JAKARTA,Pelita.co – Peringatan Hari Kebangkitan Teknologi Nasional (Hakteknas) setiap 10 Agustus diharapkan Wakil Ketua FPKS DPR RI Bidang Industri dan Pembangunan, Mulyanto, dapat menjadi momentum evaluasi terhadap pencapaian riset dan inovasi nasional.
Peringatan itu harus dijadikan pemacu dan pemicu lahirnya hasil riset dan inovasi yang bermanfaat bagi kesejahteraan rakyat. Pemerintah, dalam hal ini Kementerian Riset dan Teknologi/Badan Riset Inovasi Nasional (Kemenristek/BRIN), harus kreatif membuat berbagai terobosan baru agar penelitian, pengembangan, pengkajian dan penerapan riset dan inovasi terus berkembang.
“Sebagai sebuah bangsa kita patut bangga dengan beragam pencapaian hasil riset dan inovasi yang sudah dihasilkan. Secara kualitas terbukti hasil riset dan inovasi anak bangsa mampu bersaing di kancah internasional.
Untuk itu diperlukan dukungan yang konsisten dari Pemerintah agar keberhasilan yang sudah diraih dapat dikembangkan,” ujar Mulyanto yang pernah menjadi Sekretaris Kementerian Riset dan Teknologi era Presiden SBY. Senin (10/8/20).
“Namun belakangan saya melihat Pemerintah seperti tidak serius membangun program inovasi teknologi nasional sebagai dasar keunggulan kompetitif bangsa, baik dari aspek pendanaan maupun kelembagaannya.

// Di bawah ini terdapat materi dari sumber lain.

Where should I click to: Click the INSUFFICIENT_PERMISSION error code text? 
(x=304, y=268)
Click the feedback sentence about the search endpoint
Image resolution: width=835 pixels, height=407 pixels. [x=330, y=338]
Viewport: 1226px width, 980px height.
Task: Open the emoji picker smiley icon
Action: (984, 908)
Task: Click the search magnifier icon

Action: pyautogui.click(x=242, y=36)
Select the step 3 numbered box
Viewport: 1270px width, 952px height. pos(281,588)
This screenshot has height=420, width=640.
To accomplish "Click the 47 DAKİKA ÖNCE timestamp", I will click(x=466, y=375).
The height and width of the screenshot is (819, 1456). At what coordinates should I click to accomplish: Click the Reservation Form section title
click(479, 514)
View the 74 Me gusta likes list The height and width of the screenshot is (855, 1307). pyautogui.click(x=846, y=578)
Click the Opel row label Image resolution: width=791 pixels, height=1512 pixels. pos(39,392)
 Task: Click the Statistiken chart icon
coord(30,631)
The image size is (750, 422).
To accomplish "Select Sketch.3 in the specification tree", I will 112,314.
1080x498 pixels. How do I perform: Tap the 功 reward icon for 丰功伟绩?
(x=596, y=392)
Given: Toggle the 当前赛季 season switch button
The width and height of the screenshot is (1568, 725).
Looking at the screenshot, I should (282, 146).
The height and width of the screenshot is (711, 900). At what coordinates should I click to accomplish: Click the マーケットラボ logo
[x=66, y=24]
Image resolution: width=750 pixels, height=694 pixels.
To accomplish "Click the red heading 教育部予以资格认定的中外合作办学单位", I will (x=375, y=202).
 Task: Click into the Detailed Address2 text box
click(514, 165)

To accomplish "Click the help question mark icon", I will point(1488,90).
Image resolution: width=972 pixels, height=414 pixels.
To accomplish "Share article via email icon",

Sampai hari ini saja bentuk kelembagaan Badan Riset Inovasi Nasional (BRIN) masih belum jelas. Padahal Pemerintah berjanji akan menerbit Perpres tentang Kelembagaan BRIN di akhir tahun 2019. Tapi sampai memasuki semester II tahun 2020 pun, Perpres itu belum juga muncul,” tegas doktor nuklir lulusan Tokyo Technology Institute.
Mulyanto menilai Perpres tekait BRIN ini sudah sangat mendesak.
Tanpa ada kejelasan bentuk kelembagaan dikhawatirkan akan menggangu kegiatan riset yang selama ini berjalan. Program riset dan inovasi yang sudah direncanakan terancam tidak terlaksana karena tidak jelasnya aspek kelembagaan.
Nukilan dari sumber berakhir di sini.